Due to the heterogeneous nature of published studies, we suggest that future studies be conducted to evaluate the utility of endotherapy. Based on our analysis, we suggest that these studies use similar analgesic regimens and quantify the daily dose and specific the narcotic used by individuals before and after procedures (e.g. mg/day), as this is not clearly stated in the current literature. With the appropriate documentation, equianalgesic doses could be calculated to assess the amount of pain medication needed for pain resolution and allow for a more objective means of grading the severity of pain. Additionally, subsequent studies should attempt to use one standard method to grade pain. The subjective nature of pain scales makes comparing scales such as VAS and Izbicki pain scales difficult and this is also a limitation of our analysis. Furthermore, secondary parameters such as weight-gain, hospital visits, and decreased analgesic use should be universally adopted in future studies to help gather more objective data to assess clinical improvement. Another consideration that may be of benefit is intermittent ethanol levels and continued counseling being incorporated into each study, since the major cause of CP in this cohort is alcohol abuse. This would help assess if failed treatment was due to procedural failure or a lack of lifestyle modifications on the part of the patient. Furthermore, stent type and duration of placement are all confounding variables that can be resolved in subsequent studies by using the same type and size (Fr) of stent if possible (polyethylene vs. metal) as well as following the same exchange schedule (on-demand vs. scheduled). Assessment of efficacy vis-a-vis pain relief at long-term follow-up should be consistent. The range at which patients were followed up varied across the studies with a mean range from 9.7 months to 66 months. For long-term studies, more frequent follow-up intervals can be used to analyze intermediate-term efficacy [29, 30].

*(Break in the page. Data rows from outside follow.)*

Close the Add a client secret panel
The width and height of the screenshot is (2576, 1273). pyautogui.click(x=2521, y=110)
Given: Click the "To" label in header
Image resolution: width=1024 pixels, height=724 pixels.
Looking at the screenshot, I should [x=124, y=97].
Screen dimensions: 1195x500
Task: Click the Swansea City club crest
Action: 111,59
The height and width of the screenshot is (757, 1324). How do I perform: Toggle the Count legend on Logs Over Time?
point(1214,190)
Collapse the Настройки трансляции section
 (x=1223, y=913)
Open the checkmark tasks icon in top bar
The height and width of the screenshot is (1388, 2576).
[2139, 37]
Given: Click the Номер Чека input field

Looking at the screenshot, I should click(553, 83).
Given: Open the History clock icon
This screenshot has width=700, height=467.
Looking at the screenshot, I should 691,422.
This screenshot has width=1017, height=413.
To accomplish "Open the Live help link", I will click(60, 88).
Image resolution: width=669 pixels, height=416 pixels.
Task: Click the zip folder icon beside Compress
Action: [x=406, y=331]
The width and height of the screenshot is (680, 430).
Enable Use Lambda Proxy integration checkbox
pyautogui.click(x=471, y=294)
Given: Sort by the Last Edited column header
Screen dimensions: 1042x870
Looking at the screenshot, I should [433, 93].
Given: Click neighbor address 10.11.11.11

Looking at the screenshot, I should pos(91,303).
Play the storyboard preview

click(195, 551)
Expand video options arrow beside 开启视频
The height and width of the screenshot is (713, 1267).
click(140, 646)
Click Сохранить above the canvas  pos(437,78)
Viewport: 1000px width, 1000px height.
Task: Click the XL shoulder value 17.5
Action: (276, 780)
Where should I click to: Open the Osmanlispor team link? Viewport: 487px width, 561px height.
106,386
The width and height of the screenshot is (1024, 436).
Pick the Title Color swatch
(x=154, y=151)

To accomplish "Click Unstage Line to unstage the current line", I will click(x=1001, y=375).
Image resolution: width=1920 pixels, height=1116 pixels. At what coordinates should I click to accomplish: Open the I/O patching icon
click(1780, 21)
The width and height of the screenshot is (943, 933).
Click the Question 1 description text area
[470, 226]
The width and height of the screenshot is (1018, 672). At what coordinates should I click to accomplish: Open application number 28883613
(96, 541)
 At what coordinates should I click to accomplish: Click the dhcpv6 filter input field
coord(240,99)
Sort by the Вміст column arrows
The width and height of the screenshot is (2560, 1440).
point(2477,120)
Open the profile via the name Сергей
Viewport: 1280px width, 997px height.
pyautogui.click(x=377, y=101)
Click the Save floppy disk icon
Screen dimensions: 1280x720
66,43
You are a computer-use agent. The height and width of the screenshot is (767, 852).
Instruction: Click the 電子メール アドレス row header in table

In conclusion, endotherapy is a safe and effective therapeutic modality for the treatment of CPP. Its utility appears to be best in the immediate period, but is reduced on long-term follow up. It is less invasive and has fewer complications, as compared to surgery which makes it a viable primary treatment of choice. In patients who have persistent CPP, endotherapy may act as a bridge to surgery as it does not preclude any further interventions. The significance of endotherapy is highlighted in patients who respond initially to treatment and are saved from undergoing unnecessary invasive procedures. This may result in preserved endocrine function and lower morbidity for the patient and ultimately reduce the overall burden of expense on the healthcare system.

Conflict of Interest

The authors declare that they have no conflict of interest.